I love the funky groove of Honky Talk Rules, which contains samples from The Rolling Stones’ Honky Tonk Women. Did you interact with The Stones personally to get that approved?

It was a very rewarding track for us. It was a struggle to get that approval, but we got it. We were invited down to their rehearsals to hang with them — just The Stones, and me and Gary G-Wiz. They were getting ready for their recent stadium tour. It was Mick, Keith, Charlie, Ron, and the people in their crew. And they did a four-hour rehearsal for just us! There’s nothing better than that. It was incredible!
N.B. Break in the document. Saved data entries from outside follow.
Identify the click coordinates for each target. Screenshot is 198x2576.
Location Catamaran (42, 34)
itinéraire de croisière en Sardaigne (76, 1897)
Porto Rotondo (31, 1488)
Did you ever open for them?

No, but we would love to. We did open for U2. We jumped on the second half of that tour, did all the stadiums [on The Zoo TV Tour, September–November 1992]. But I would love to one day open up for The Stones.

They’re doing stuff at an age in rock no one else has ever done. And in an interesting parallel, you guys are The Rolling Stones of rap. You’re going to keep doing stuff that’s never been done before too.

That’s our nickname. At the beginning of one of the biggest records of our career called Harder Than You Think [from 2007’s How You Sell Soul to a Soulless People Who Sold Their Soul?], the first line goes, “What goes on? Rolling Stones of the rap game, not bragging / Lips bigger than Jagger, not sagging.” So we’ve been bragging on that. (laughs)

I’m looking forward to where it all goes. I’d love to see Public Enemy still doing it live 20 years from now. Again, no pressure on you.

Trust me, I don’t believe in no pressure. I’m all right. (laughs) Me and Flav, we have to keep ourselves in good shape, that’s for damn sure. Performing our records requires a lot of physicality, and we have a rule: Either you do the songs, or the songs do you. But yeah, there is a joy in it. It’s fun doing music; that’s the bottom line.